Hi guys, I know nothing about older cameras or film in general. I aquired a Sears tls 500mx, a 28mm lens, a 50mm lens, a 135mm lens, and a 2x teleconverter a few years back for free from my Grandparents but never touched it.

First off is it a good camera at all?

Second, I searched all over the internet but can't find a clear answer of what lens mount it has so can you tell me what mount it has? I was wondering if it is at all possible to mount these lenses to my Nikon D3100 dslr since I have them.

One more thing, What is the best film to use in this camera?

I have never messed with film but thought it might be cool to try for fun since I have something to play with.
Thanks for your time.


----------



## dxqcanada (Jun 3, 2013)

I believe it is an M42 screw mount.

There is no best film.
Personally I like slower films like <50 ISO.


----------



## Mike_E (Jun 3, 2013)

Pics?


----------



## vintagesnaps (Jun 3, 2013)

I think it's an earlier version of my Ricoh Singlex II and I agree, I think the TLS is a screw mount; Pentax also made some M42 screw mount lenses before they switched to their bayonet K mount system. 

Try searching Ricoh TLS cameras, that should give you some resources about those cameras also being sold by Sears like yours. Matt's Classic Cameras: Sears TLS (Ricoh Singlex TLS). The Butkus site mentioned in the link has copies of manuals (users can make a small contribution for a copy). 

Any film can work; I generally use 100 ISO outdoors and 400 indoors - the slower speed films like Dennis mentioned above usually are less grainy than the higher speed, more light sensitive films. 

I seem to keep posting this but what's one more time - Film Photography Project | An Internet Radio Show & On-Line Resource for Film Shooters Worldwide - they have videos for beginners on how to load film etc. and have a fairly active Flickr group. 

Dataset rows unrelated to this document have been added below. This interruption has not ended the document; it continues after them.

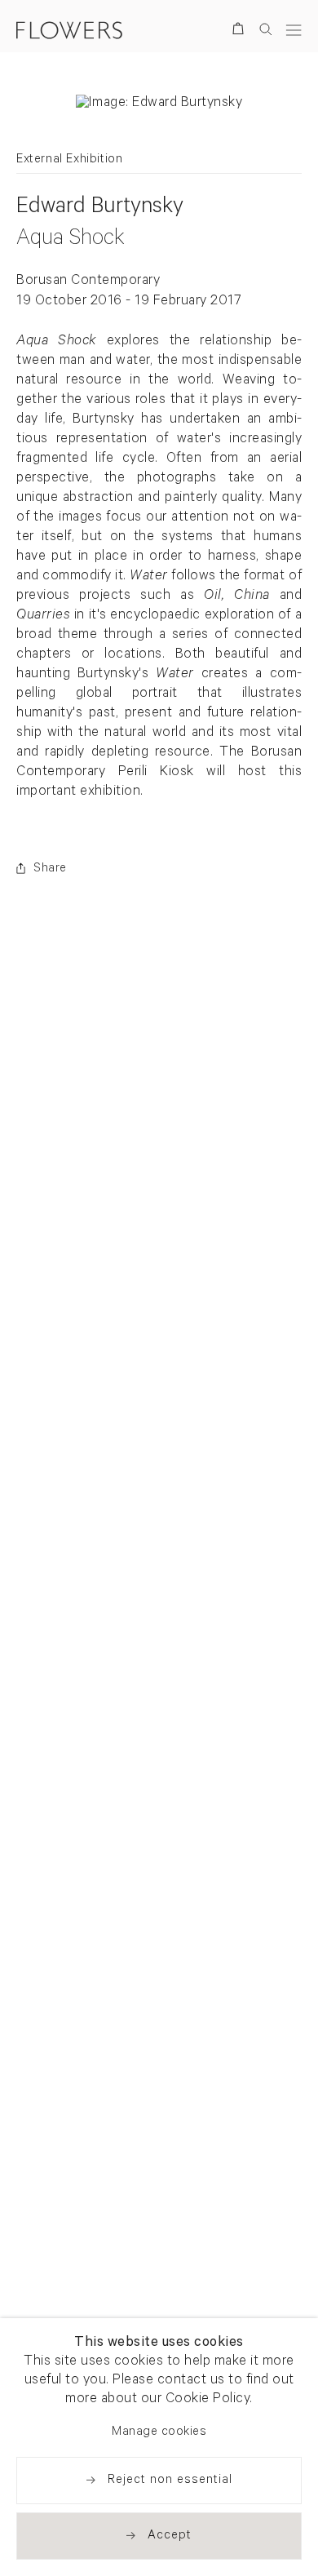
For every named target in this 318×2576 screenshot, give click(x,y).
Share (50, 869)
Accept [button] (170, 2536)
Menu (293, 30)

edit - I don't know if there are adapters from M42 screw mount to Nikon but I would guess so, it would need to be M42 not 39 as that's Leica screw mount size. 

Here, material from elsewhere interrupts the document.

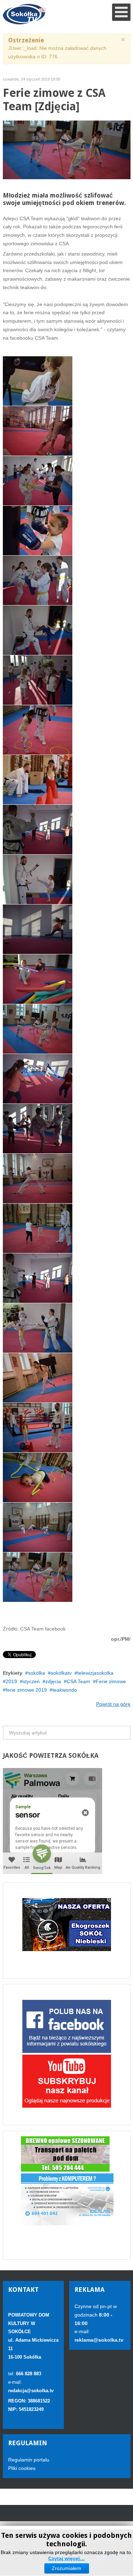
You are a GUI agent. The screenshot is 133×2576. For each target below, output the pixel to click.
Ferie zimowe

(And I too found an MX 500 which maybe was a somewhat later model than the TLS.)


----------



## timor (Jun 3, 2013)

The only picture I could find
Sears 2000, 1000 and 500 35mm cameras
It is M42 Ricoh camera. Also not much info on the net.


----------



## rokstomper (Jun 3, 2013)

Here are some pictures of what I have. Thanks for the help.


----------



## timor (Jun 3, 2013)

Nice set. Check if shutter speed of 1 sec is about right. Old cameras have most problems with slow speeds due to aging lubricants and dirt in general. However I have 3 Ricoh and all are fine. You may have a problem with the battery for light meter.


----------



## bsinmich (Jun 4, 2013)

The 28 is the wide angle, 50 is normal, 135 is about a 2.5X telephoto and the 2X convertor will work with the 50 & 135. I have always had a 135 f2.8 for all my cameras as it is one of the easy to use and focus lenses for sports. They are also very abundant. The small pin onthe bottom of the lens mount is the piece that will stop down the lens to the exposure aperture. You get wide open focusing as long as you keep the little slide on the lens to the A setting. Check on line for batteries since the old batteries may be obsolete. There are replacements available for most. Good Luck and enjoy that classic. I think you will f ind the shutter speeds go from 1/2 to 1/500 sec. so it will be hard to check on 1 sec. but if you hear the gears on t he 1/2 sec. it should be good also.


----------



## rokstomper (Jun 4, 2013)

Thanks for the help guys.


----------